Ao nível das redes sociais, temos a propagação de informações falsas, com factos inventados ou manipulados, que tem consequências perigosas, tanto ao nível das percepções, como dos comportamentos, com pessoas a mudarem o seu sentido de voto ou a terem determinadas atitudes sociais, como não usar máscara durante uma pandemia, porque leram nas redes sociais que as máscaras não funcionam.

O fenómeno Trump pode até ser estudado como uma experiência natural dos efeitos perniciosos da circulação de mentiras nas redes sociais e do sensacionalismo televisivo (onde ele nasceu): a eleição de um presidente inepto na democracia mais rica do mundo.

Como vivemos numa economia de mercado, não podemos ficar à espera que as empresas tenham outro comportamento que não a busca incessante do lucro. E, como as regulamentações proibicionistas costumam ser mal acatadas pelas populações e acusadas de serem censura, acredito que se deve combater este fenómeno com outras ferramentas.

Assim, e seguindo a lógica standard da economia para correcção de externalidades, aquilo que deve suceder é a imposição de incentivos negativos à divulgação das mentiras e à utilização do sensacionalismo.

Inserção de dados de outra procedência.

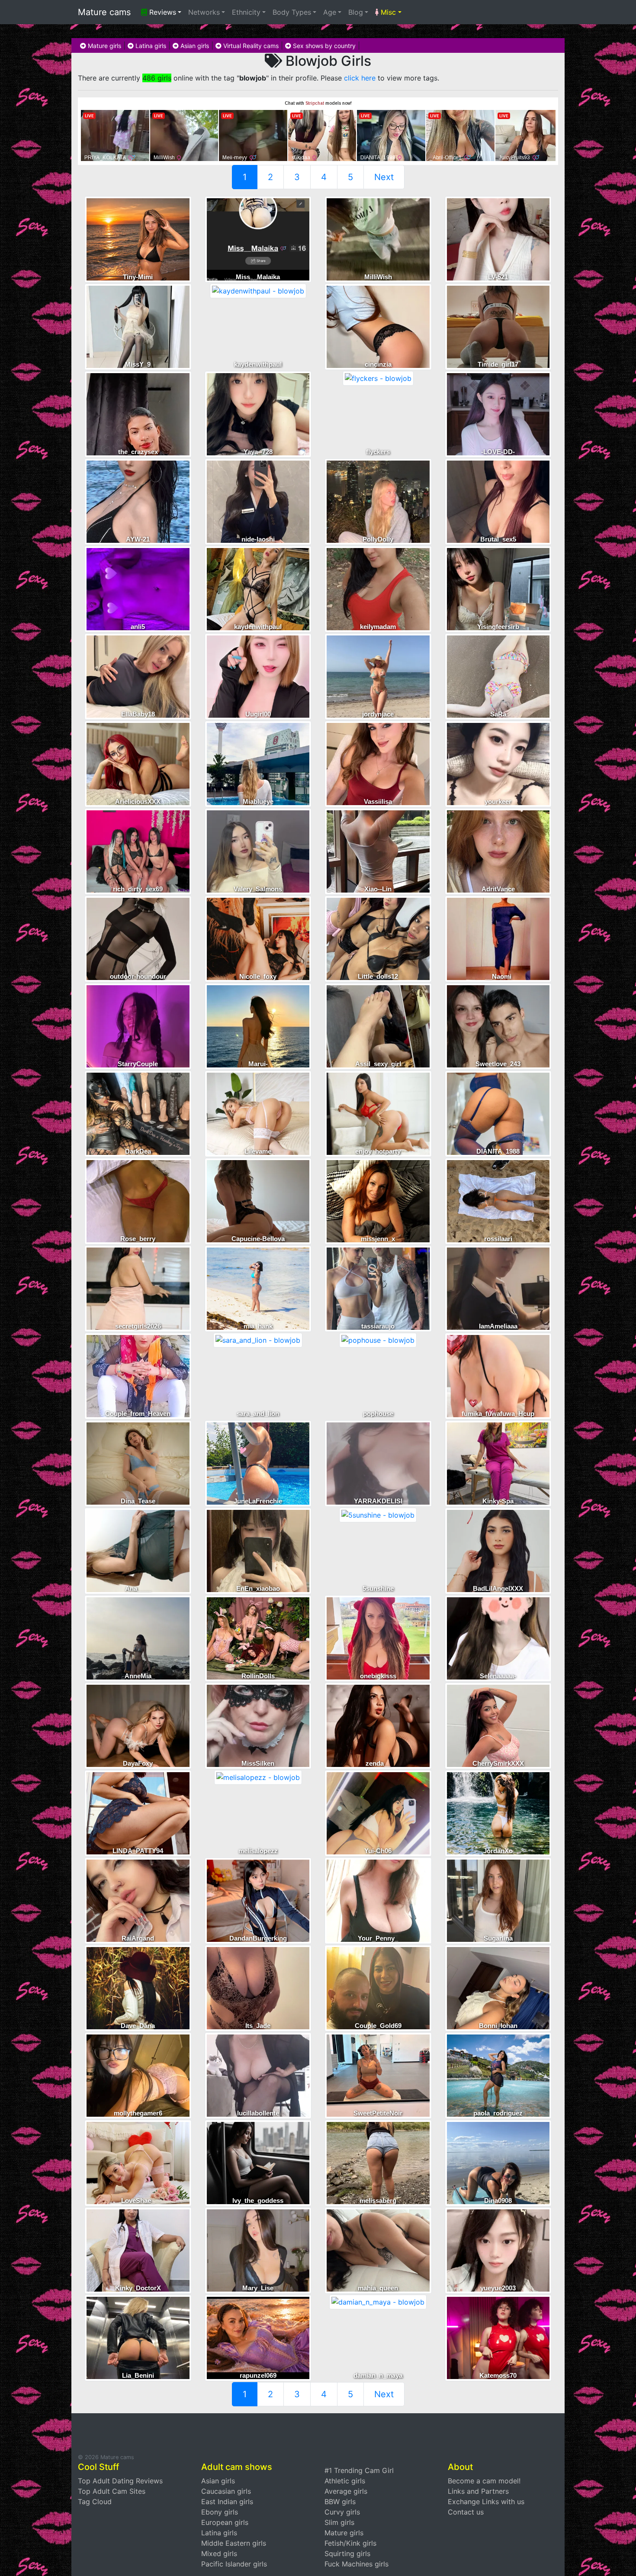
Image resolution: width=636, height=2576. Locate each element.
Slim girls (339, 2522)
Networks (204, 12)
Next (384, 177)
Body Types (292, 12)
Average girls (345, 2491)
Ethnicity (246, 12)
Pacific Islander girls (234, 2564)
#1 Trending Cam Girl (359, 2470)
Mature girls (103, 45)
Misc (387, 12)
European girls (224, 2522)
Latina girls (150, 45)
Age (329, 12)
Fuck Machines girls (356, 2564)
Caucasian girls (226, 2491)
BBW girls (340, 2501)
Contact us (466, 2512)
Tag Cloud (95, 2501)
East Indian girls (227, 2501)
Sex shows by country (323, 45)
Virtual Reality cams (250, 45)
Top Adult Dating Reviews (120, 2480)
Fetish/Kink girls (350, 2543)
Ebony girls (219, 2512)
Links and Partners (478, 2491)
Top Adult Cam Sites (111, 2491)
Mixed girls (219, 2553)
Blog (355, 12)
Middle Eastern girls (233, 2543)
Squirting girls (347, 2553)
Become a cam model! (484, 2480)
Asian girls (194, 45)
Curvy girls (342, 2512)
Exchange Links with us (486, 2501)
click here (360, 78)
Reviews (161, 12)
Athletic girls (344, 2480)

Em particular, sugiro a criação de impostos para esses conteúdos.

Com isso, as empresas que gerem as plataformas de difusão terão a liberdade de escolher o que fazem: deixar circular mentiras e/ou adoptarem uma abordagem sensacionalista, mas ficarem sujeitas a altos impostos, ou fazerem uma regulação daquilo que deixam passar, livrando-se, assim, dessas cargas tributárias.

Os algoritmos, no caso das redes sociais, e os directores, no caso dos órgãos de comunicação social, conseguiriam muito facilmente fazer esse filtro.

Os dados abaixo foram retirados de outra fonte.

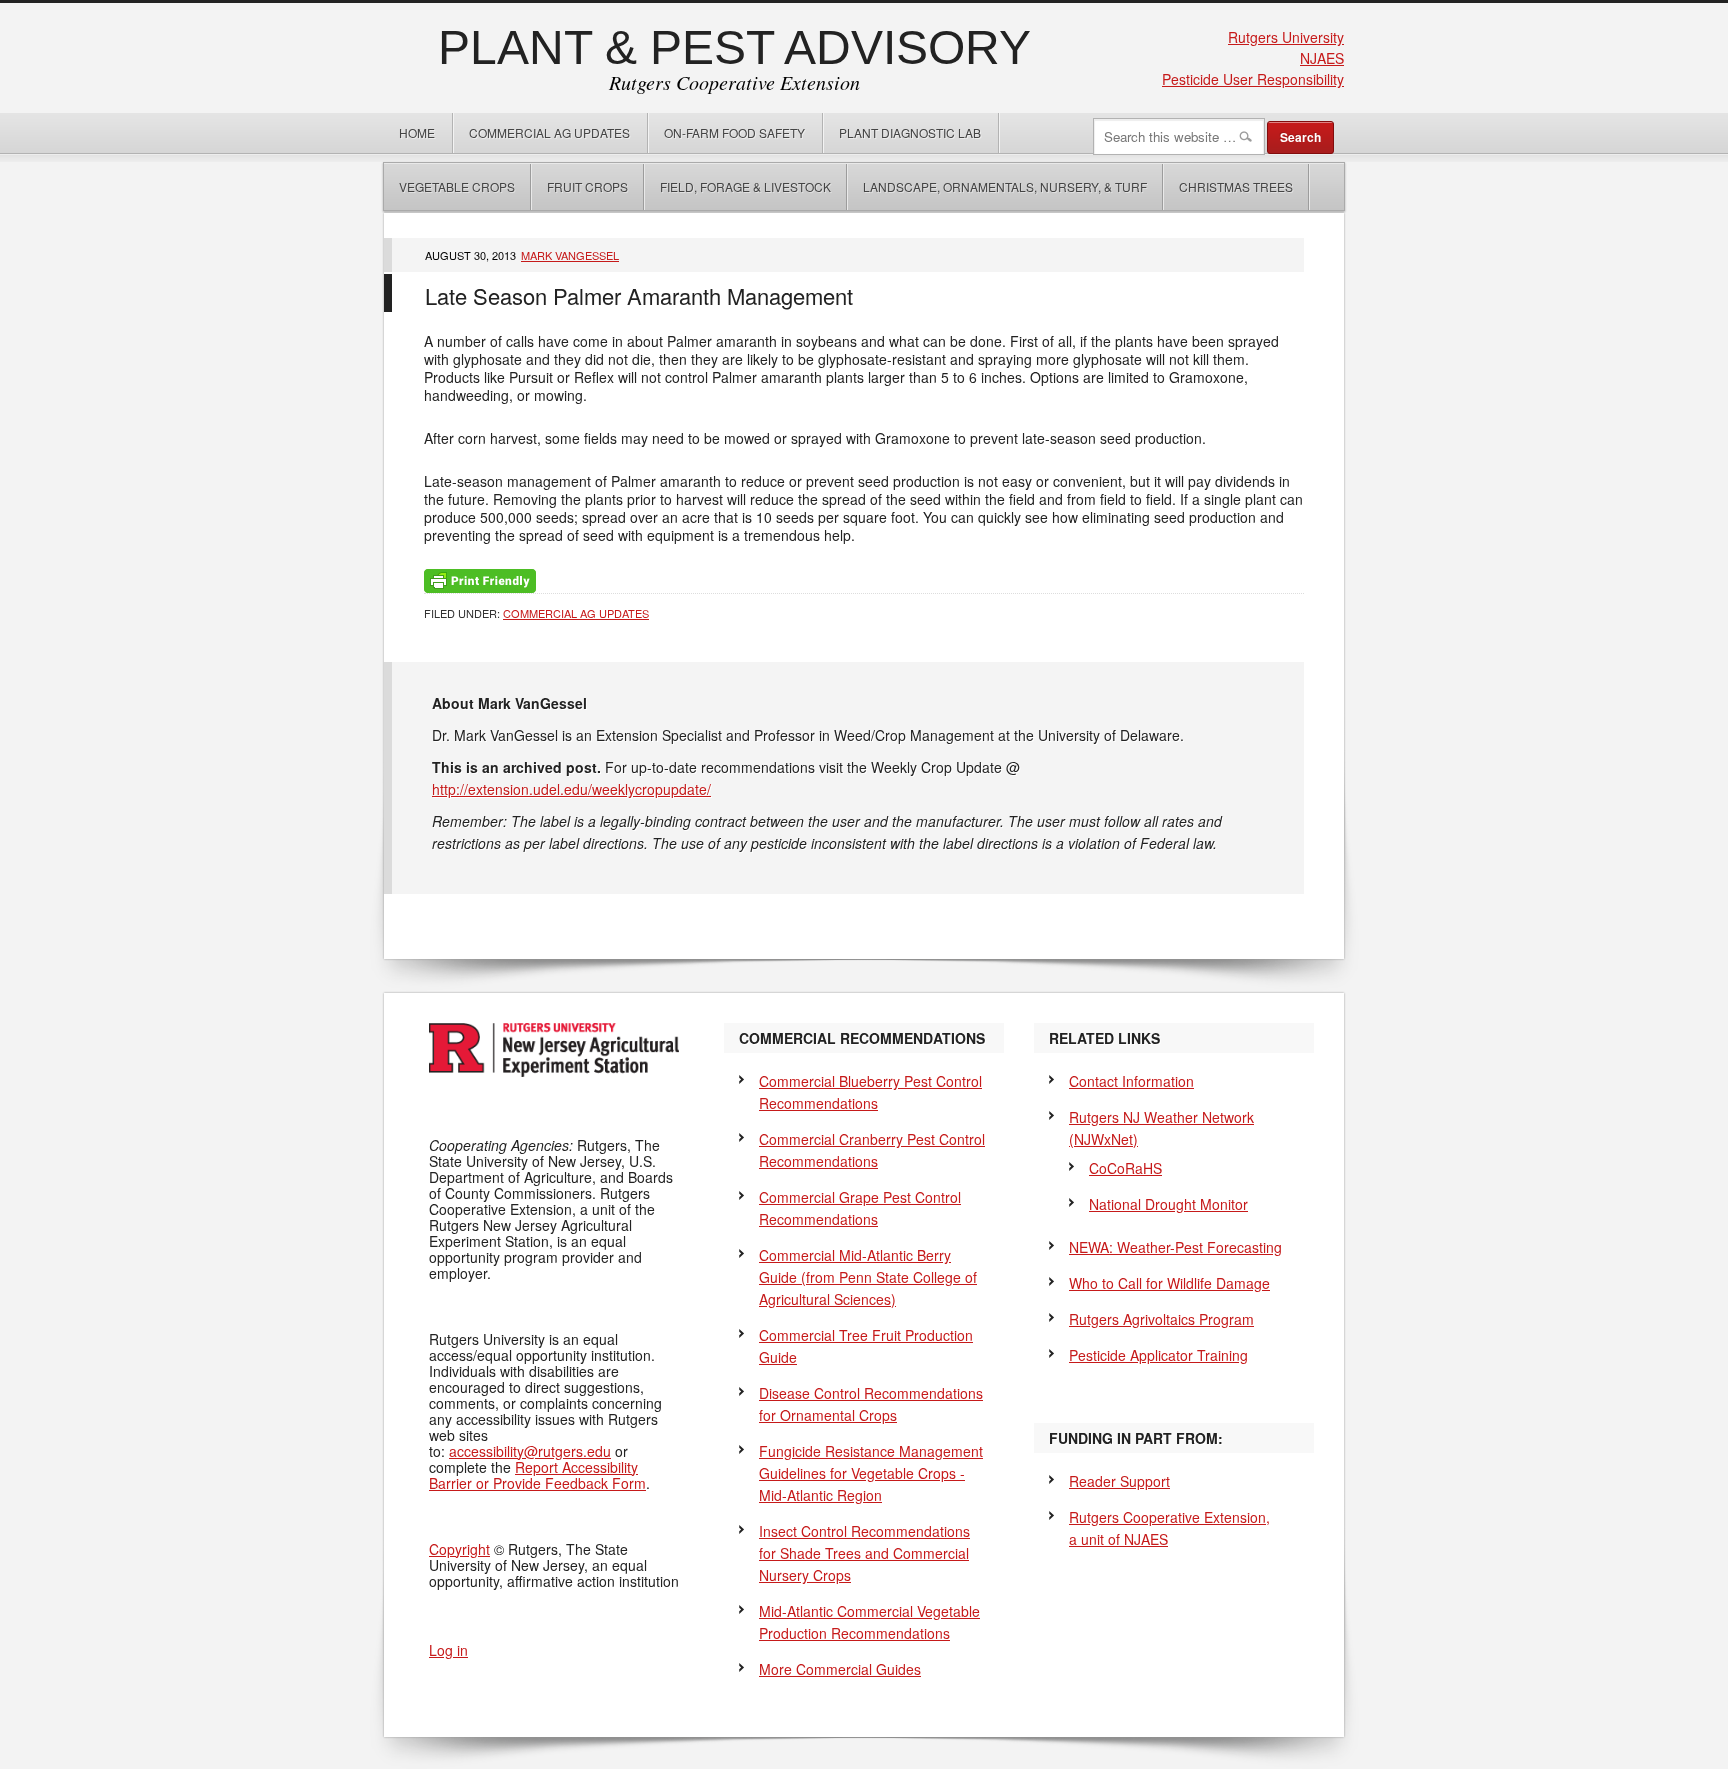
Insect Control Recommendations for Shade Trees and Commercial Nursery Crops (864, 1553)
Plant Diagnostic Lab (910, 132)
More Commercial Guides (840, 1669)
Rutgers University (1286, 37)
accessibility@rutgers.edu (530, 1451)
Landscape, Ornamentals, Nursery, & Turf (1005, 186)
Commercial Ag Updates (549, 132)
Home (417, 132)
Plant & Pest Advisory (734, 47)
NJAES (1322, 58)
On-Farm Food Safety (734, 132)
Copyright (459, 1549)
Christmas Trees (1236, 186)
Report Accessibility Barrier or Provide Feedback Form (537, 1475)
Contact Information (1131, 1081)
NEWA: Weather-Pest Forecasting (1175, 1247)
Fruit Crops (587, 186)
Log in (448, 1650)
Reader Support (1119, 1481)
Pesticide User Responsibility (1253, 79)
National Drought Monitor (1168, 1204)
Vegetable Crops (449, 186)
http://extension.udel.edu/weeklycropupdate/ (571, 789)
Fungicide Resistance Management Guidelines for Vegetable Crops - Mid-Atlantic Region (871, 1473)
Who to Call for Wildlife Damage (1169, 1283)
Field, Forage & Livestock (745, 186)
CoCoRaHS (1125, 1168)
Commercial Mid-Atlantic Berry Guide (868, 1277)
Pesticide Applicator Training (1158, 1355)
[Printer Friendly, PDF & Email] (480, 579)
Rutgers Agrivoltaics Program (1161, 1319)
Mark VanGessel (570, 255)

Seja no futebol, na política, no crime ou na sociedade, o enquadramento tablóide deveria pagar imposto. Nas redes sociais, as teorias da conspiração e todas as outras mentiras que pululam, deviam ser castigadas monetariamente.

As pressões públicas que têm sido feitas sobre as empresas das redes, para controlarem alguns destes problemas, começam a dar frutos – veja-se a recente decisão do Facebook de banir do Facebook e Instagram as mentiras acerca das vacinas contra a Covid-19, e outras relacionadas com a pandemia, assim como  de encerrar os grupos que propagandeiam esses mentiras.

Também o jornalismo de investigação – como a exposição que Miguel Carvalho fez das ligações dos “médicos pela verdade” ao Chega – ou de fact-checking (como o “Polígrafo”), ajudam no combate a esta poluição informativa e à eliminação de algumas teias da mentira. Mas não é suficiente. Já para não falar da inépcia das entidades reguladoras, que não têm sido capazes de controlar este problema.

Acreditem, só no dia em que se começar a ir aos lucros destas empresas é que elas tomarão atitudes definitivas, e serão as primeiras a acabar com a selvajaria e com o lixo comunicacional.

O autor escreve de acordo com a antiga ortografia.